#### What the exercise asks
From the self-love piece below, extract the passage starting at "If a dog bangs" and ending at "about it, unfortunately.".

Judge yourself from the outside

Because I had difficulty deciding what situation or person was toxic, I applied the filter “If this was happening to my daughter, would I advise her to avoid it?” and it managed to shed light on what was acceptable or not in my life as well.

When you are quite twisted (trying to avoid the eff’ed-up version) you often have trouble deciding for yourself what’s ok and what’s not ok, because this is what happens when you grow emotionally traumatized. You have a really low standard and learn to live with some very complicated situations, but the “daughter filter” helped me discern better. I, unfortunately, tried to apply the same technique to start feeling some self-love, but I was quite disappointed to observe the fact that it really didn’t bring me any more depth than the simple, basic feeling that I was treating myself nicely.

Acknowledge the wound and be honest

For me, because I had the chance of finding some sort of social and professional success, it was difficult to dismiss my previous life. I felt like at the core of my success was, ultimately, the fact that I didn’t really like myself.

I was afraid that once I’d start being comfortable with myself, I would become fat again, for instance (I grew up as an overweight teen and being fat and then losing weight kind of defined a big part of who I felt I was). So, for years, I struggled with this until I started making lists of things that went well BECAUSE I didn’t like myself and, well, what went terribly wrong, for the exact same reasons.

I reframed the things that went well in a more constructive way, looking for ways to continue the good behaviors in the future, that had some better emotional roots than self-loathing. For example, I felt that thanks to not liking myself I managed to reshape my body. I reevaluated that in a more age-appropriate vision.

Now, at my 37-year-old self, having a nice body translates into having energy, staying active and healthy, being connected to the way I am, feeling attractive and confident, having a nice, strong immune and reproduction systems. Same result, different emotional root.

Remember good things in bad experiences and do not lie to yourself

Not knowing how self-love feels like makes everything more difficult.
My biggest problem was that I didn’t know how self-love feels, and I was usually wondering whether or not I was heading in the right direction.

I feared mostly that my critical voice was becoming destructive and that my process wasn’t deep enough to create substantial change. Blocking this process was in fact the most difficult part, and I managed to silence my mind by journaling and meditating. Also, whenever I observed myself being overly critical and doubting my process, I would apply the “daughter filter” to myself. Would I allow somebody to talk to my daughter in those exact same words I was addressing myself? Most of the times, the answer was “hell, no” and in time I managed to feel love about my own self.

If a dog bangs his tail when he’s happy, banging his own tail won’t make him happy

I would have saved a lot of time and energy if I hadn’t believed in “fake it until you make it”. For years I erroneously thought that IF I acted AS THOUGH I love myself, I had some good chances of growing into loving myself. You know all those warm foamy baths, candles, face masks, self-help books and positive thinking? Seriously, save yourself the time and drop it, if you don’t FEEL it first, they’re just a pleasant waste of time (and often, money).

You can get some inspiration from some books, you can get some optimism if you’re overly critical and some degree of hydrated skin, but that’s about it, unfortunately.

Give it time, lots of it

Love comes with patience; you can’t rush the process.

I’m currently in my 11th year of therapy, with a total of 2365 sessions of therapy. AND NO, I’M NOT BATSHIT CRAZY, as you might think of . I’m not saying it will take you half your life, but you should give it a couple of years of daily self-work to feel like you’re making SOME progress.

Remember, you are changing deep patterns that have been embedded into your personality, it’s not a superficial transformation. And it’s a continuous process, you should grow WITH it. Have faith, even if you feel like you’re not there yet, these things take time.

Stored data
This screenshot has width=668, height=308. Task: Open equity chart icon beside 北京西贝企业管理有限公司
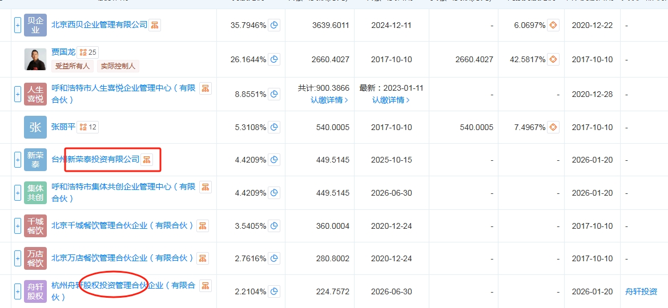pos(155,25)
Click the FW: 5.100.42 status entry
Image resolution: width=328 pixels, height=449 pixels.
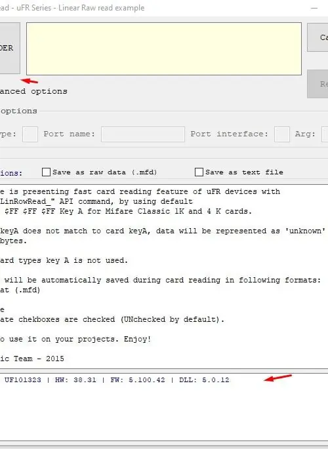click(138, 380)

#### Answer box
If a dog bangs his tail when he’s happy, banging his own tail won’t make him happy

I would have saved a lot of time and energy if I hadn’t believed in “fake it until you make it”. For years I erroneously thought that IF I acted AS THOUGH I love myself, I had some good chances of growing into loving myself. You know all those warm foamy baths, candles, face masks, self-help books and positive thinking? Seriously, save yourself the time and drop it, if you don’t FEEL it first, they’re just a pleasant waste of time (and often, money).

You can get some inspiration from some books, you can get some optimism if you’re overly critical and some degree of hydrated skin, but that’s about it, unfortunately.